Microsoft has uncovered a new strain of malware that spreads via USB drives and is purpose-built to drain cryptocurrency wallets. The malware uses clipboard hijacking to snatch wallet addresses and private keys, then sends the looted data over a Tor-based control channel. The disclosure came this week from Microsoft's security research team, which warned that the infection is designed to go unnoticed until funds are gone.
How the infection chain works
The malware spreads the old-fashioned way — through removable USB drives. Once a user plugs an infected drive into a Windows machine, the malware installs itself silently. It then runs a clipboard monitor that watches for cryptocurrency wallet addresses and private keys copied or typed by the user. When it detects a wallet address, it can swap it for an attacker-controlled address, sending payments to the wrong wallet. Private keys, once intercepted, let the attacker drain the wallet directly.

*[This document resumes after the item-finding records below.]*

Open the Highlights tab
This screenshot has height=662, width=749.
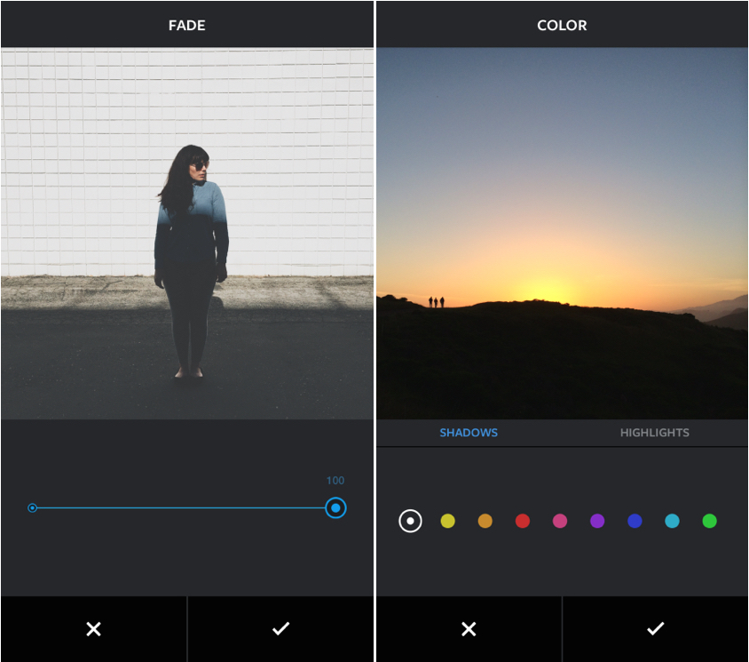654,433
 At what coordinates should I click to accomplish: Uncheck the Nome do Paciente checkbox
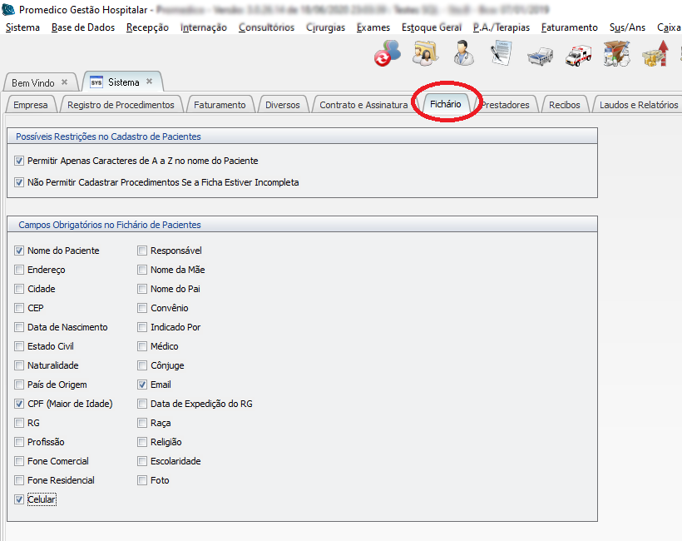[19, 251]
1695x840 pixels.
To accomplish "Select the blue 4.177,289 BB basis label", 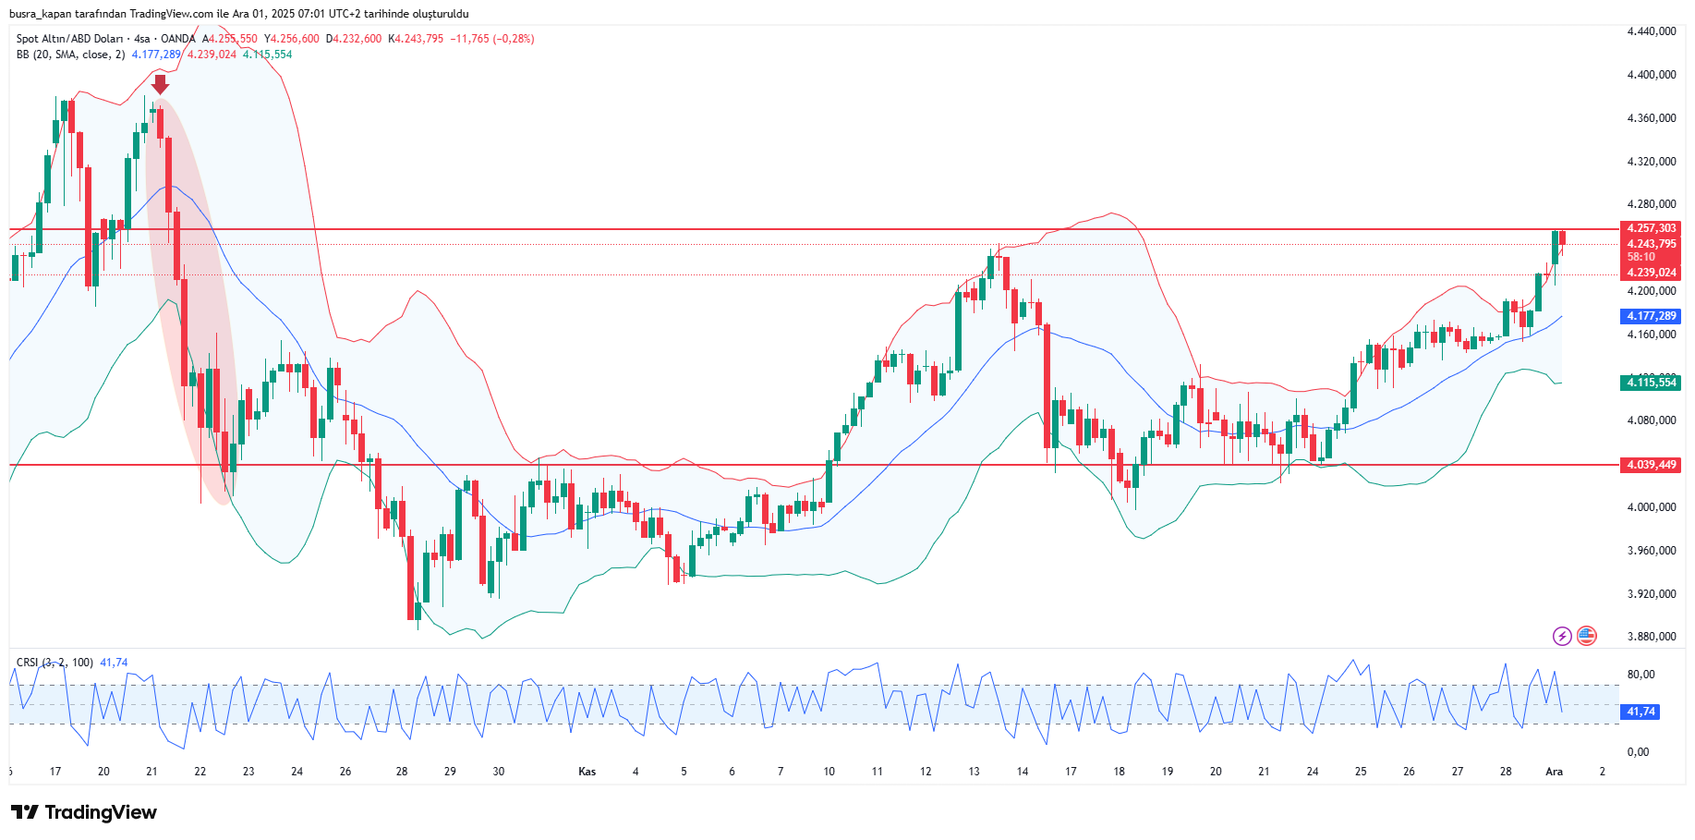I will click(x=1651, y=316).
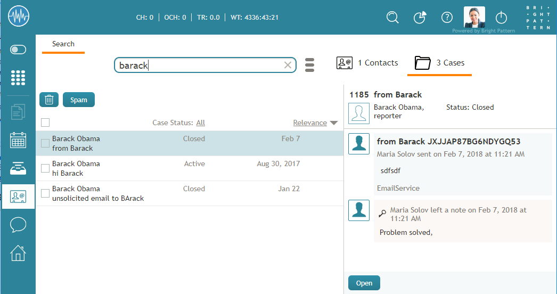Check the 'hi Barack' case checkbox
The image size is (557, 294).
click(x=45, y=168)
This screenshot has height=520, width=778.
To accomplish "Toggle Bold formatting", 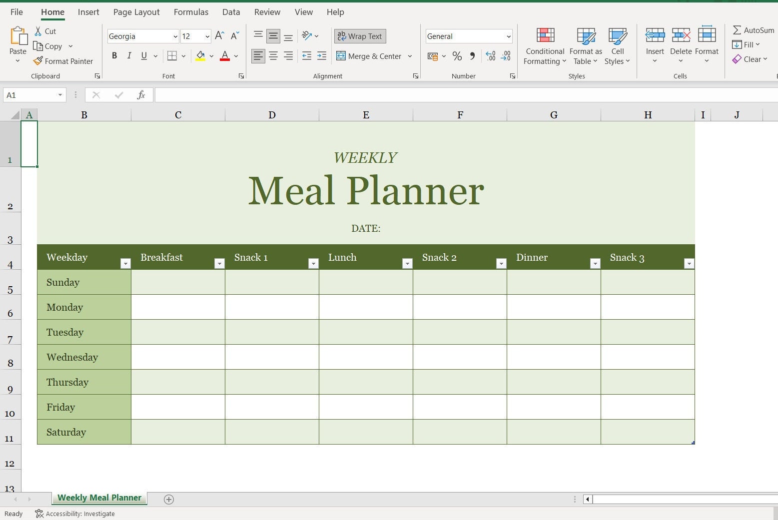I will 114,55.
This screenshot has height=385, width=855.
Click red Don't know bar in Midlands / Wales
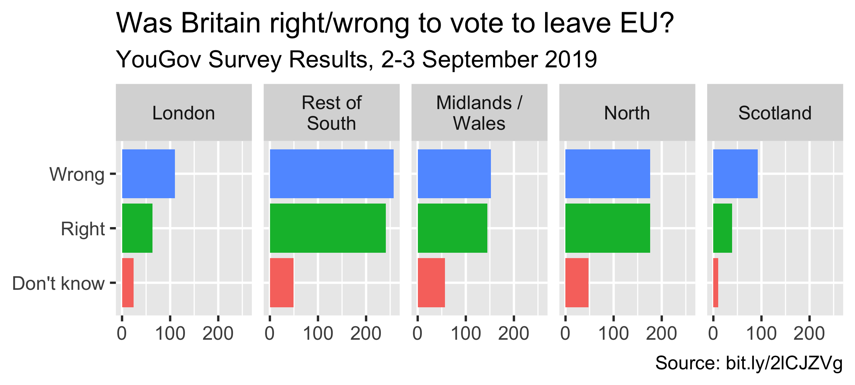pos(431,283)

This isn't a novel technique, but the combination of USB propagation and Tor-based command-and-control makes it harder to block. Tor obfuscates the attacker's IP address and encrypts the traffic, so network-level detection is tougher. Microsoft said the malware communicates with its controllers through Tor hidden services, which means takedowns are more complicated than a typical IP ban.
What Microsoft is doing
Microsoft has added detection signatures for the malware to its Defender antivirus engine. The company recommends users avoid plugging unknown USB drives into their computers — especially drives found in parking lots or other public places, a common infection vector. For crypto users, the advice is blunt: use a hardware wallet and never copy private keys to a clipboard on an internet-connected machine. The malware won't touch a hardware wallet's key, but it will grab any key that passes through the Windows clipboard.
The timing isn't great for crypto holders. USB-borne malware was already on the decline in recent years as phishing and supply-chain attacks took over, but this find suggests attackers still see value in the low-tech approach. A single compromised USB drive in a shared office or a co-working space can spread the infection to multiple machines before anyone notices.
Clipboard hijacking's long tail
Clipboard hijacking has been a problem for crypto users since at least 2017, but it keeps evolving. Earlier versions typically swapped addresses only when the user pasted them into a send transaction. This new variant appears more aggressive, according to Microsoft's analysis — it watches the clipboard in real time and exfiltrates any crypto-related data it sees, regardless of whether the user is about to make a transaction. That means even a casual copy of a wallet address to share with a friend could leak it to attackers.
Microsoft hasn't named the malware or attributed it to any known group. The company's security team is still analyzing the infrastructure behind the Tor nodes. A detailed technical report is expected later this month, which may include indicators of compromise — file names, registry keys, and Tor hidden service addresses — that defenders can use to hunt for infections.